**Given instruction:** Copy the material below word for word, starting at the line that contains "The width and height of the screenshot is (743, 570)." and ending at the line that contains "point(560,133)", including both of those lines. Leave the pictures out of your copy.

**Exercise materials:**

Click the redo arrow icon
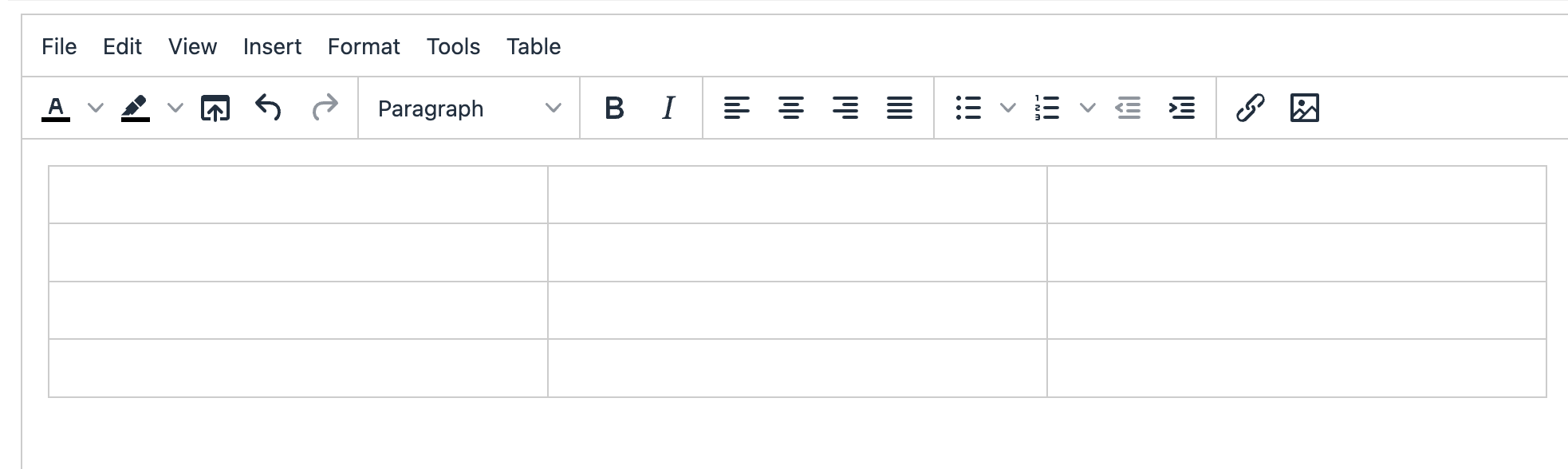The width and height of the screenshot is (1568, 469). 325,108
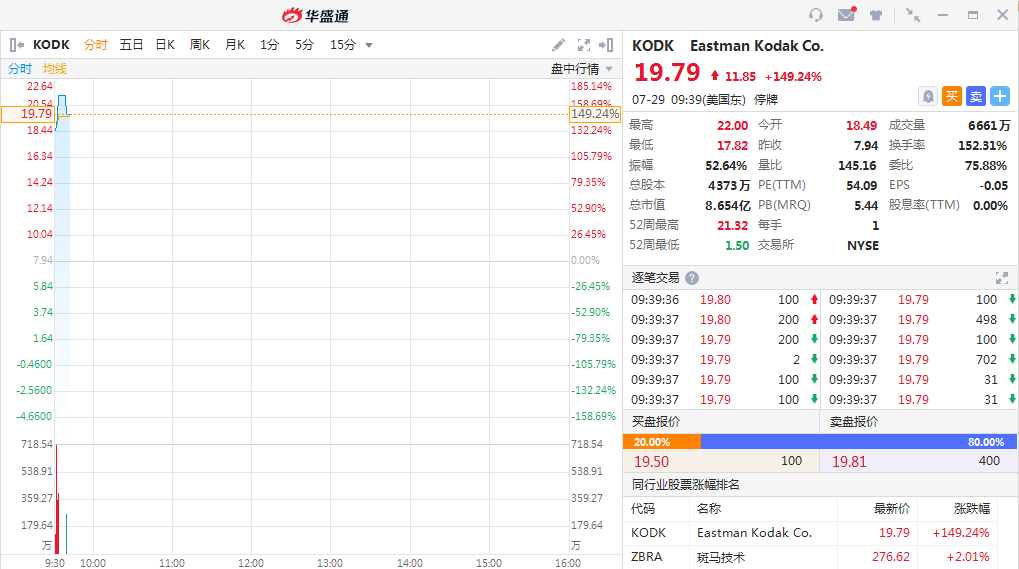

--

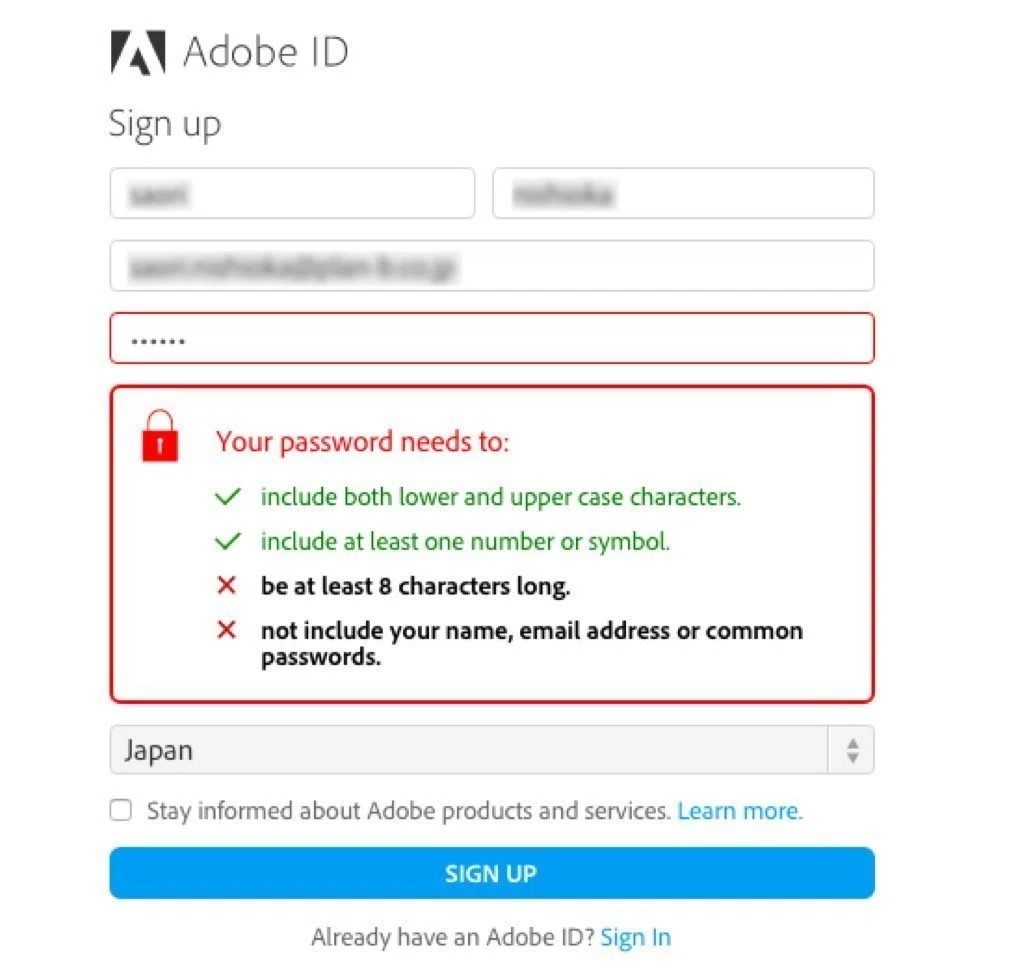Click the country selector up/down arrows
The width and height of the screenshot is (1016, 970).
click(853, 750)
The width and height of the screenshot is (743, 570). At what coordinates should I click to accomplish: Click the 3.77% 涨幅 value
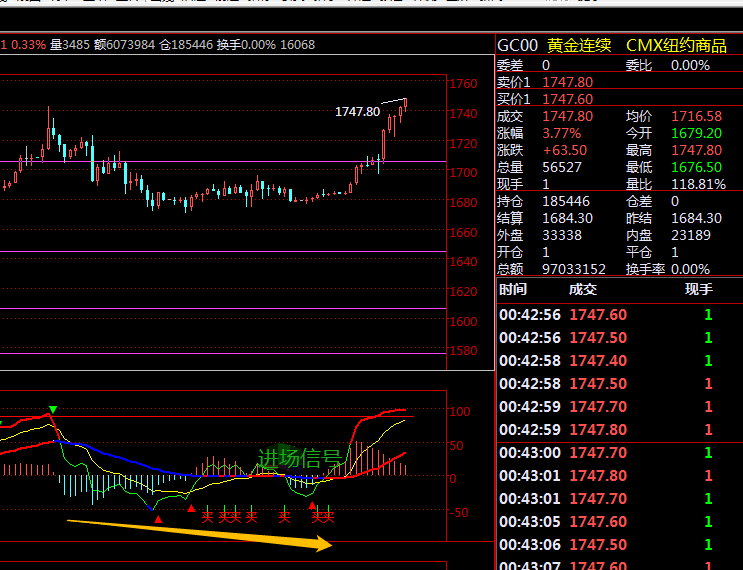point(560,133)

* * *

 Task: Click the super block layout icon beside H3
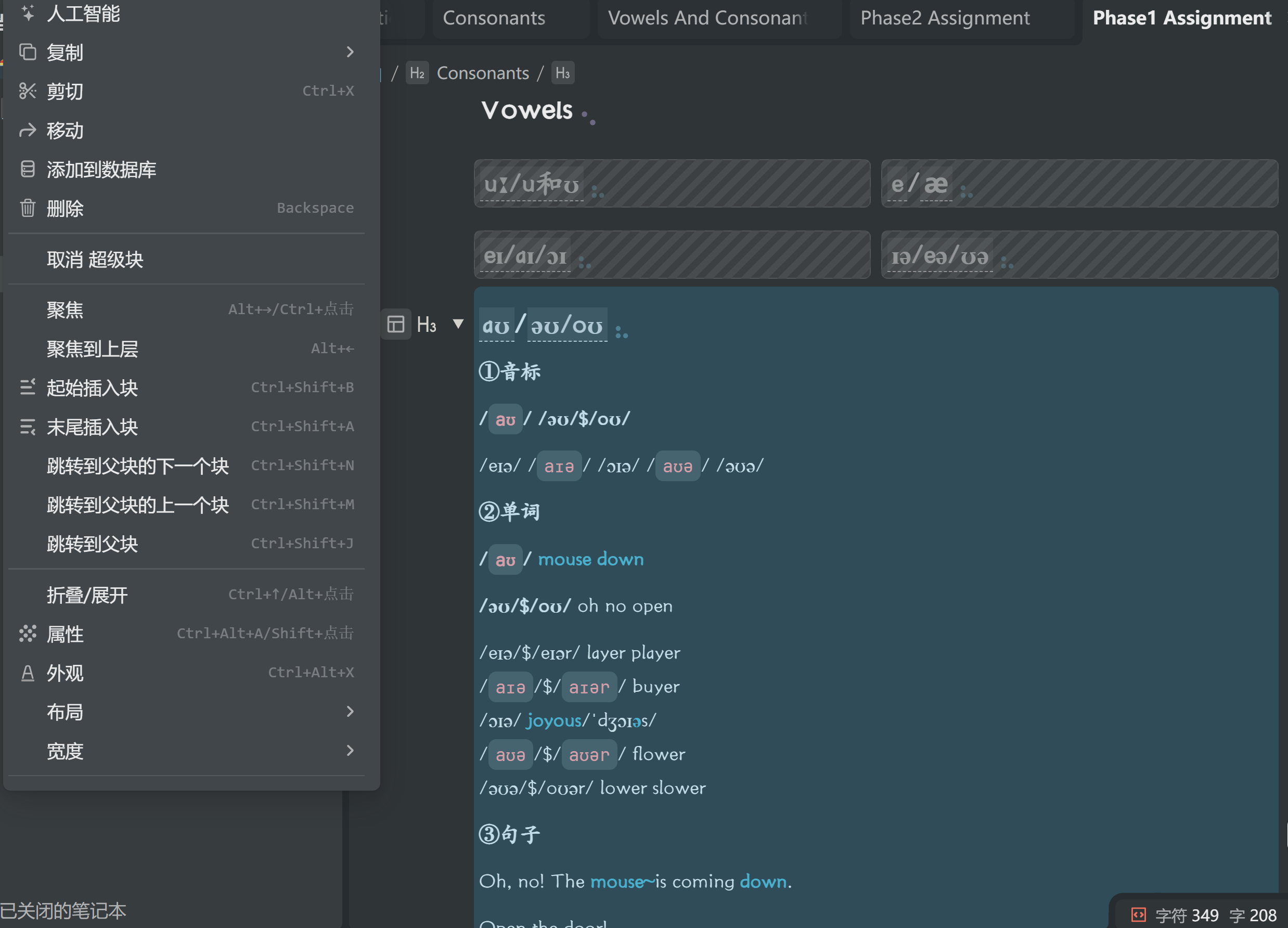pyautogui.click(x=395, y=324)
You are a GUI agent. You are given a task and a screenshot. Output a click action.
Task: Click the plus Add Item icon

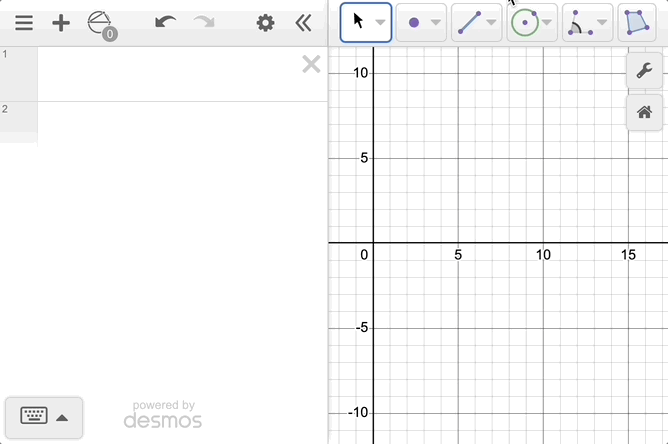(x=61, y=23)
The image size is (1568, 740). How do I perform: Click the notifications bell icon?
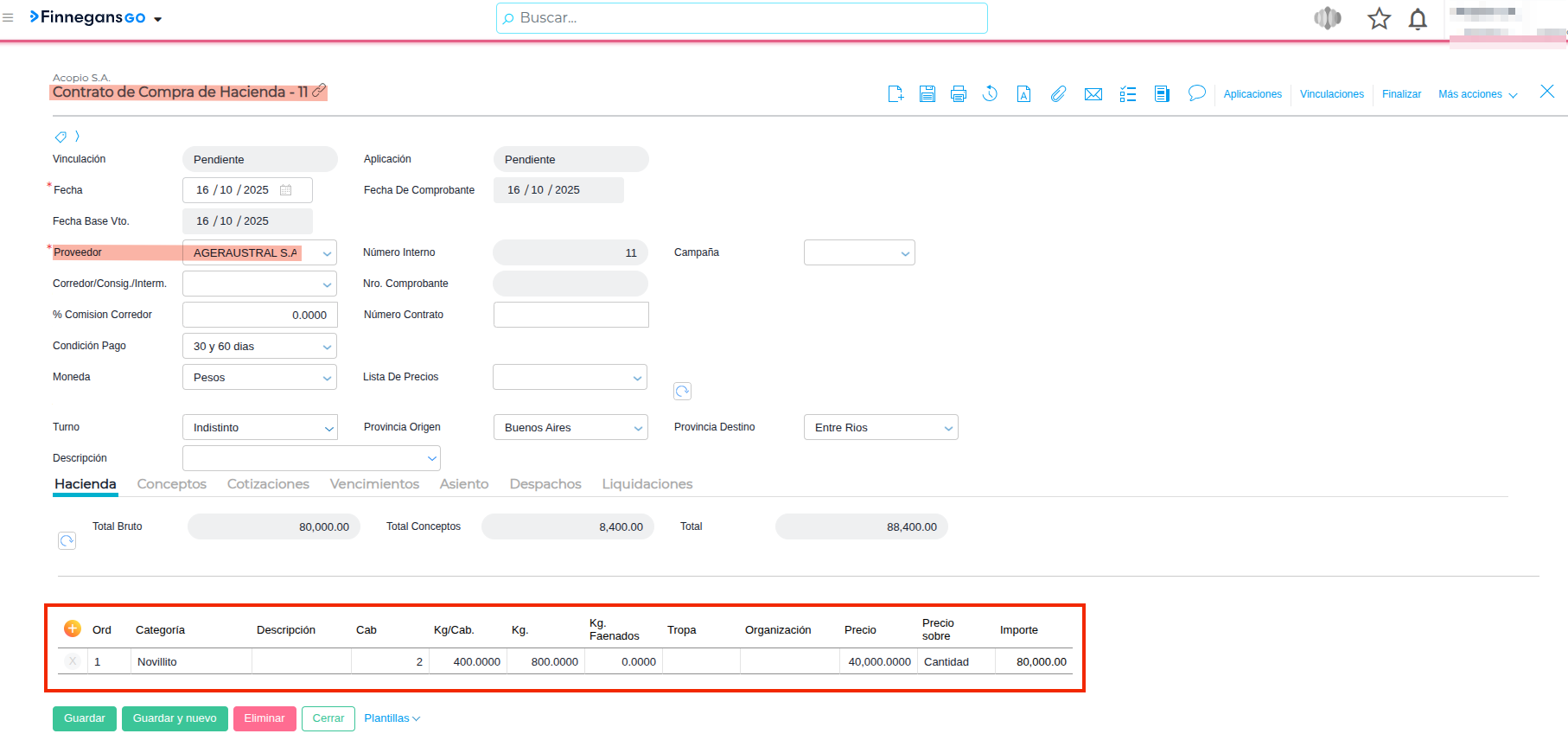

**Correct result:**
The width and height of the screenshot is (743, 570). At what coordinates should I click to accomplish: Click the 3.77% 涨幅 value
point(560,133)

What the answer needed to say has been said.